When I speak about domestic violence, I explain to my audience that violence against women is not the monopoly of any single group. Studies indicate that domestic violence affects all segments of society irrespective of race, religion or socioeconomic status.

With this premise in mind, how is the issue of domestic violence different for Muslims? Some Muslims believe that the teachings of Islam allow wife beating in certain circumstances (this number is small but it is this segment of Muslims that gets the most media attention). Why does this small group of Muslim men think they can beat their wives? The answer lies in one word: daraba. This word, or its derivatives, is used in the Quran in several places (Muslims believe the Quran is the divine word of God, revealed to Muhammad, a prophet, through the angel Gabriel).

One translation of Chapter 4, Verse 34 of the Quran states, in part, "And as for those women whose ill-willed rebellion you have reason to fear, admonish them first; then leave them alone in bed; then beat them; and if thereupon they pay you heed, do not seek to harm them." (Muhammad Asad translation).

Another translation of the same verse states, "As for women you feel are averse, talk to them persuasively; then leave them alone in bed; and go to bed with them when they are willing. If they open out to you, do not seek an excuse for blaming them." (Ahmed Ali translation).

Note the differences in the translation of the Arabic word daraba. One translation indicates beating while the other indicates consensual sexual relations. These are only two meanings of daraba. The same word also can mean to separate, leave or depart.

The Quran itself uses daraba 16 times, and in nine of those instances, the meaning is to separate or depart.

Note also that we have not discussed the meaning of women's ill-willed rebellion or aversion, according to the Quran, that would lead a man to take the steps outlined in Chapter 4, Verse 34. That conduct (regardless of how one interprets daraba) is an issue of debate among Islamic thinkers and scholars.

Moreover, the general principles of a relationship are unambiguously stated in Chapter 30, Verse 21 of the Quran: "Another of God's signs is that he created mates out of your own kind so that you may get peace of mind from them, and has put love and compassion between you. Verily there are signs in this for those who reflect."

Which interpretation of daraba is more popular? Unfortunately, the one that connotes beating. But we need to consider why that translation is more popular while ones that are more in tune with the flow of the verse and the overall teachings of Islam are not.

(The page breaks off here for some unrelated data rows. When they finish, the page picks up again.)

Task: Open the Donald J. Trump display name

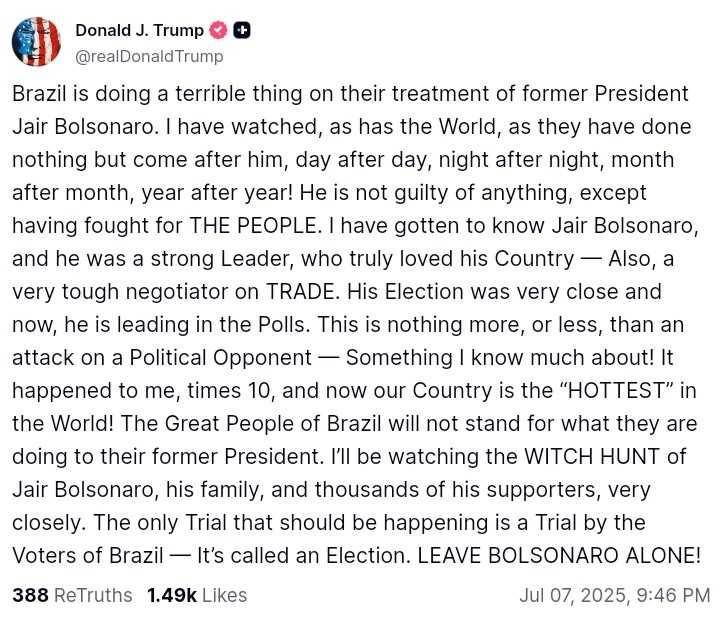Action: pos(139,30)
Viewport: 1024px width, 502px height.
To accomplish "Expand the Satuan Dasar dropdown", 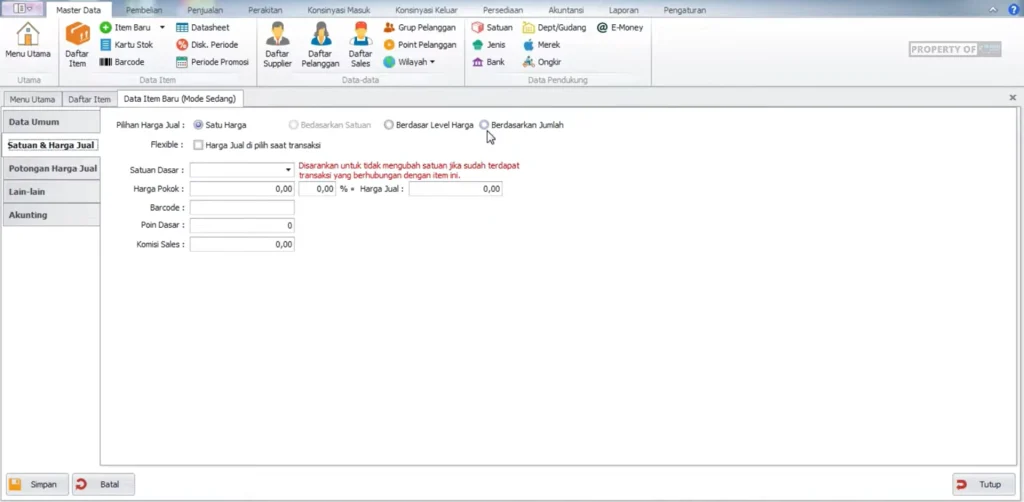I will (287, 170).
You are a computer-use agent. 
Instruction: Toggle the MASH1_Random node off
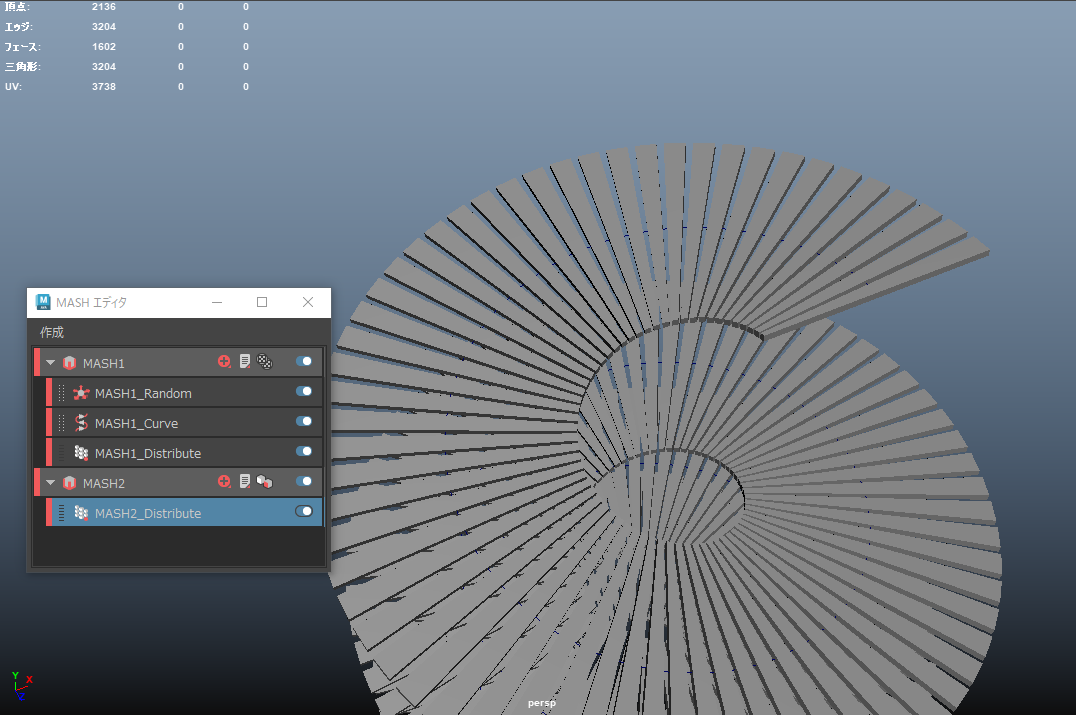[304, 392]
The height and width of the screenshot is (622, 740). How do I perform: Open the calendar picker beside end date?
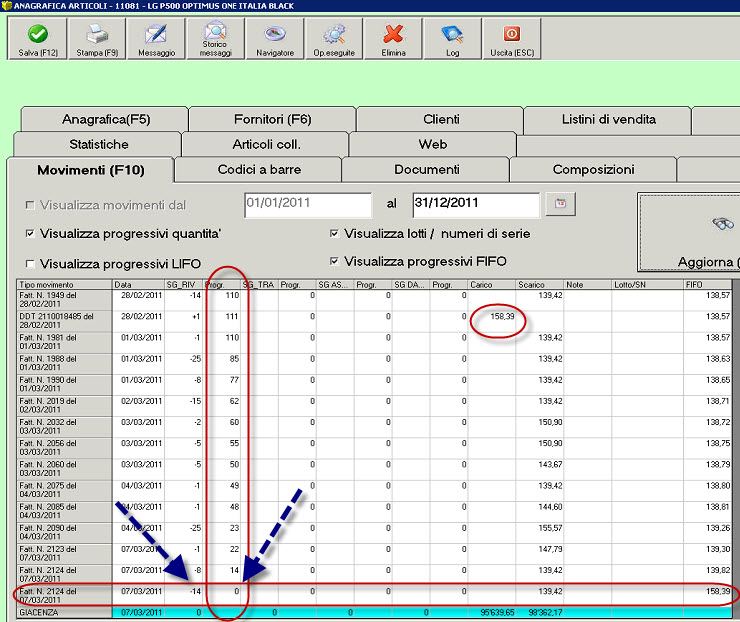(560, 204)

Islam was introduced to Arabian society more than 1,425 years ago. That society, like the rest of the world at that time - and much of today's world - was dominated by a patriarchal elite power structure. That power structure did not take kindly to the advent of Islam, in particular the Islamic teachings of equality among all people, including women and slaves.

The teachings of Islam posed a threat to the Arabian power structure, which had not encountered a similar threat to its very existence. Aside from persecuting the early followers of Islam, the power elite needed to dilute the teachings of Islam.

Unfortunately for women, much of the corrosion in Islam's message pertained to issues related to women. Why? Historically women have been easy targets; it was an easy way for the powerful to ensure they maintained control over at least one segment of society.

The subjugation of women is important on a number of societal levels for the power elite.

Once women are excluded from the potential power base on a societal level, the next logical step is to exclude them from decision making or power at the domestic level.
As women are oppressed in the microcosm of the home, the battles needed to overcome that tyranny overshadow the battle for equality in the macrocosm of society, and women are thus relegated to a status of second-class citizen or worse amongst less-informed Muslims who live in a tribal-like environment.

To those of us who know Islam and the Quran, violence against women is so antithetical to the teachings of Islam that we look at those who use our religion against us as misguided, misinformed or malevolent.
Summer Hathout is a prosecutor in Los Angeles and an activist for women's rights.